19 Galaxies Are Apparently Missing Dark Matter. No One Knows Why.

A panoramic image shows the Milky Way, our home galaxy.
A panoramic image shows the Milky Way, our home galaxy. (Image credit: © ESO/S. Brunier)

Nineteen newly discovered dwarf galaxies seem to be missing their dark matter, and physicists aren't sure why.

The find dramatically increases the number of galaxies that appear to be missing dark matter, the mysterious, invisible stuff that exerts gravitational pull, yet emits no light. Dark matter is thought to be a key ingredient in galaxy formation, with its gravity pulling together atoms of gas to form galaxies. We can tell dark matter is present in a galaxy because it makes the matter in that galaxy swirl faster than it would if the matter we see made up the galaxy's whole mass. This faster swirling has shown up in every galaxy that could be precisely measured. Recently, however, researchers have found that certain small galaxies, now including these 19, behave as if they're dominated by baryons — the particles that make up ordinary matter. The evidence for their unseen halos of dark matter is missing.

Kyle Oman, an astrophysicist at Durham University in the United Kingdom, who wasn't involved in this discovery, said that these galaxies comprise the longest list of apparently dark matter-free objects yet reported. But they aren't the fist.

Related: The 11 Biggest Unanswered Questions About Dark Matter

The most widely reported discovery of a galaxy that seemed to lack dark matter came in March 2018. A team of astrophysicists led by Pieter van Dokkum, an astrophysicist at Yale University, showed that the average speed of globular clusters in galaxy NGC 1052–DF2 matched a baryons-only galaxy model, though many questioned the validity of the result, as Live Science reported.

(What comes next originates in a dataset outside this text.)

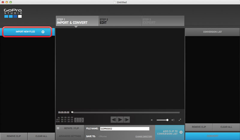240x140 pixels.
Task: Set the trim out point marker
Action: [81, 120]

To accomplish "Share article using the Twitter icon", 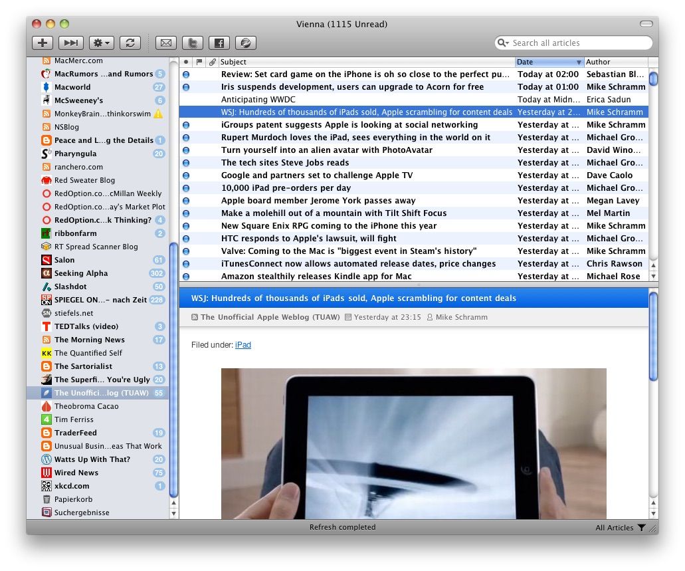I will pyautogui.click(x=193, y=43).
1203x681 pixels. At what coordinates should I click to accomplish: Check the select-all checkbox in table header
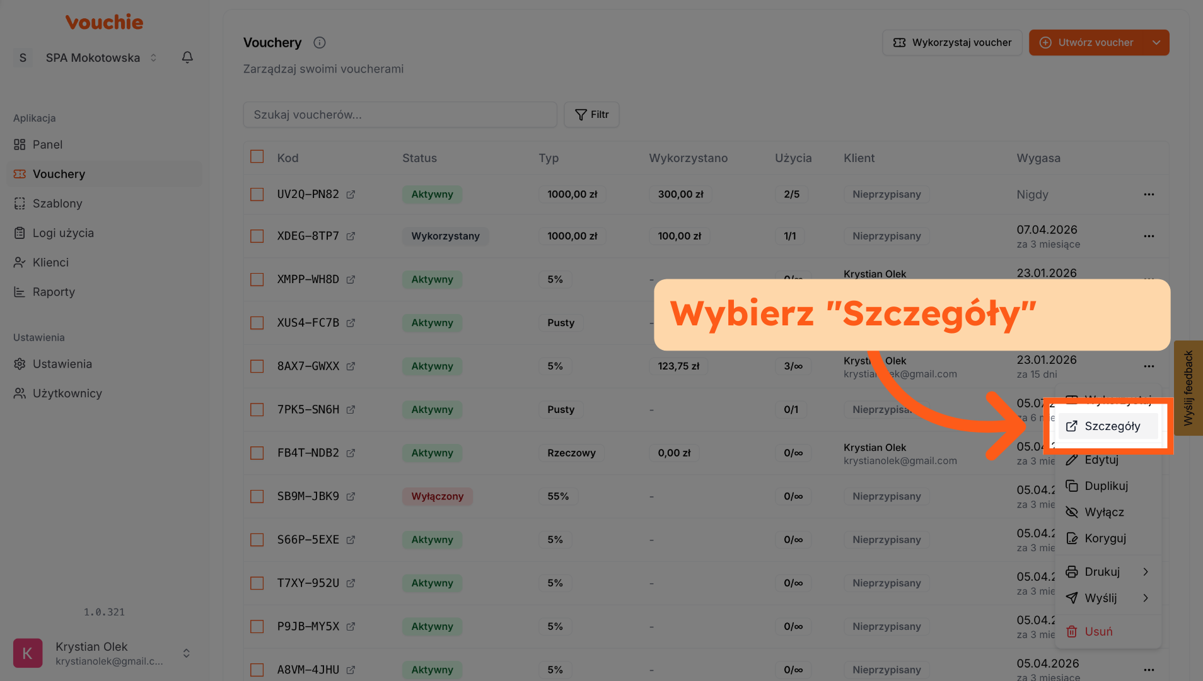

Even as that story played out, however, additional  teams found galaxies that seemed to lack dark matter. Those researchers used a different method, which singles out the motion of hydrogen atoms in a distant galaxy — the galaxy's "H1 rotation curves" — to show that the clouds of gas rotated as if they were not under the influence of dark matter. Oman worked on one such paper, which was published Sept. 25 in The Astrophysical Journal Letters.

The newest paper, published Nov. 25 in the journal Nature Astronomy, identified the 19 dark matter-free galaxies using the same method.

"These H1 rotation curves are more accurate" than the method used by van Dokkum's team, said Till Sawala, an astrophysicist at the University of Helsinki. However, he said, there are still "systematic uncertainties" in the measurements that are yet to be resolved.

For instance, if the angle of the host galaxy relative to Earth is incorrectly measured, that can screw up the calculations, Oman said. And events like supernovas can speed up the gas in a normal galaxy, creating rotation curves that look from Earth like the galaxies in this new paper, Sawala said. Either way, more follow-up work is needed to confirm the dark matter-free claim, all the experts (including the study authors) said.

If it does turn out that certain galaxies do lack the normal amount of dark matter, however, that's a problem for current theories of how the universe formed.

Physicists  explain how the universe formed and behaves using a model known as Lambda cold dark matter (ΛCDM). It describes three key features of the universe: the cosmological constant (Λ), dark matter and dark energy.

ΛCDM explains the way galaxies form, Sawala said, and it can't easily explain how these particular galaxies could have formed without dark matter.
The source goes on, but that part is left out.